The Missouri Gaming Commission has chosen to overturn a permanent blacklist, which will soon see over 16,000 self-described problem gamblers able to return to the state’s 12 riverboat casinos.
Approved unanimously by the commission, the revised blacklist policy will now give people who chose to put themselves on the registry a chance to come off it again after five years, and will come into effect in March.
The commission’s Chair, Jim Mathewson, said in a report by Ozark’s First, that the need for a change of rules became clear when self-blacklisted gamblers sent the commission letters asking that they be given a route off the list – i.e. when they feel they haven’t got a gambling problem anymore.
Denying allegations that the rule change was inspired by a plan to create more tax revenue, he said: “I think what’s important about this whole thing, is that nobody was forced to do anything.” He added that it seemed unreasonable to have a permanent rule in existence in cases where people are voluntarily submitting themselves to its authority.
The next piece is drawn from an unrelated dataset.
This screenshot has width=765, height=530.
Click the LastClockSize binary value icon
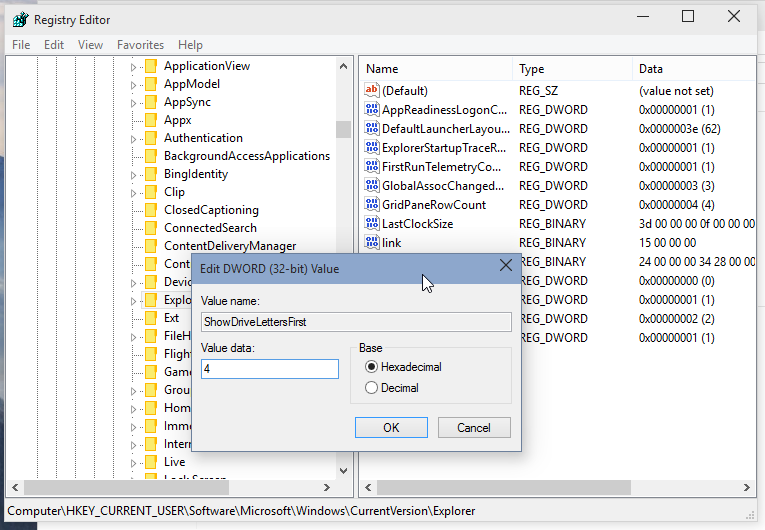coord(372,223)
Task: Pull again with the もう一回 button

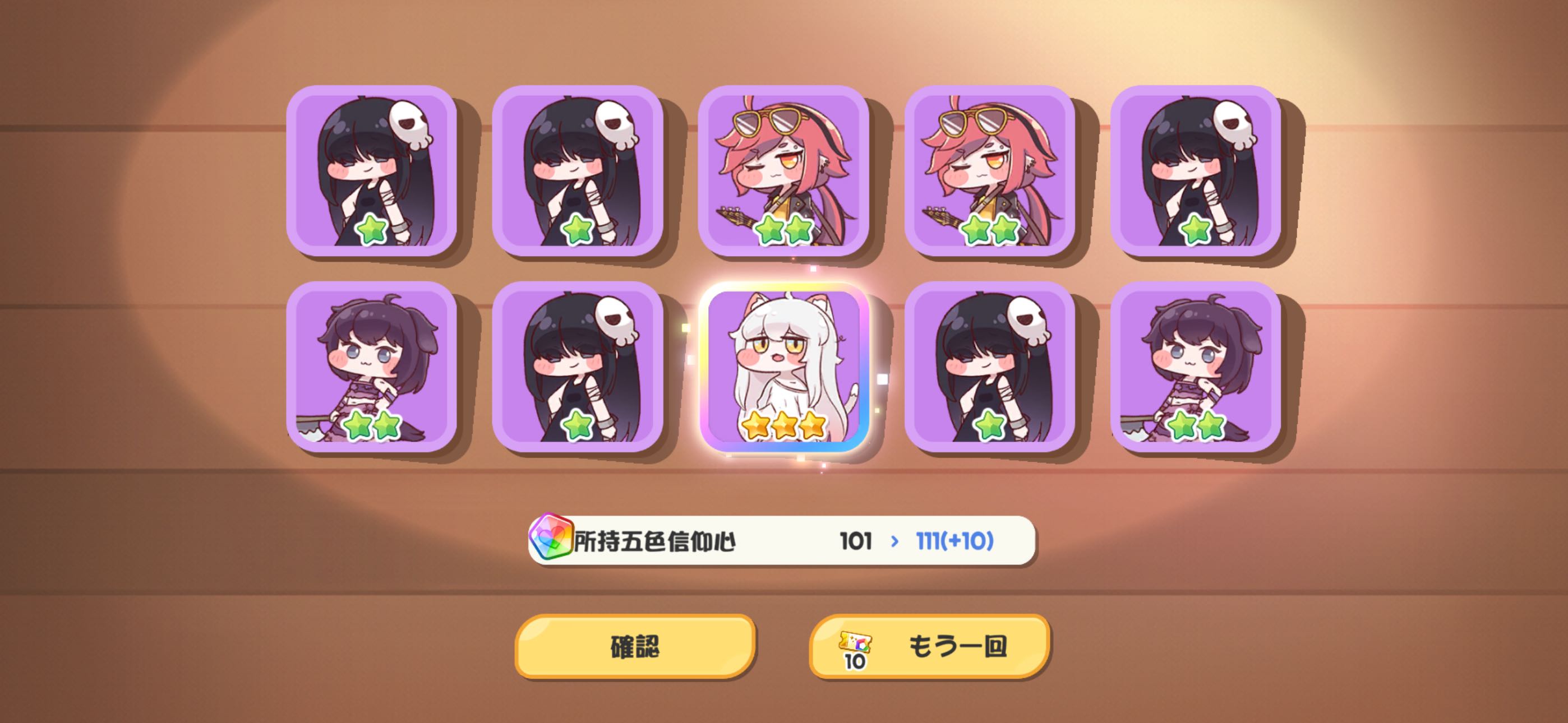Action: 929,646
This is the first time the rules of the state registry, formally known as the Disassociated Persons Program, have been changed since it was the first to be introduced in the country in 1996. Ever since then, problem gamblers in Missouri have been able to voluntarily place themselves on the blacklist, meaning it would forever ban them from entering a casino under threat of trespassing charges. However, the rules also do not affect the casino’s ability to bar certain individuals.
What do you think about the rule change’s? Is it to give gamblers freedom? Have they realised gambling isn’t addictive? Or is it simply in the name of higher tax revenues?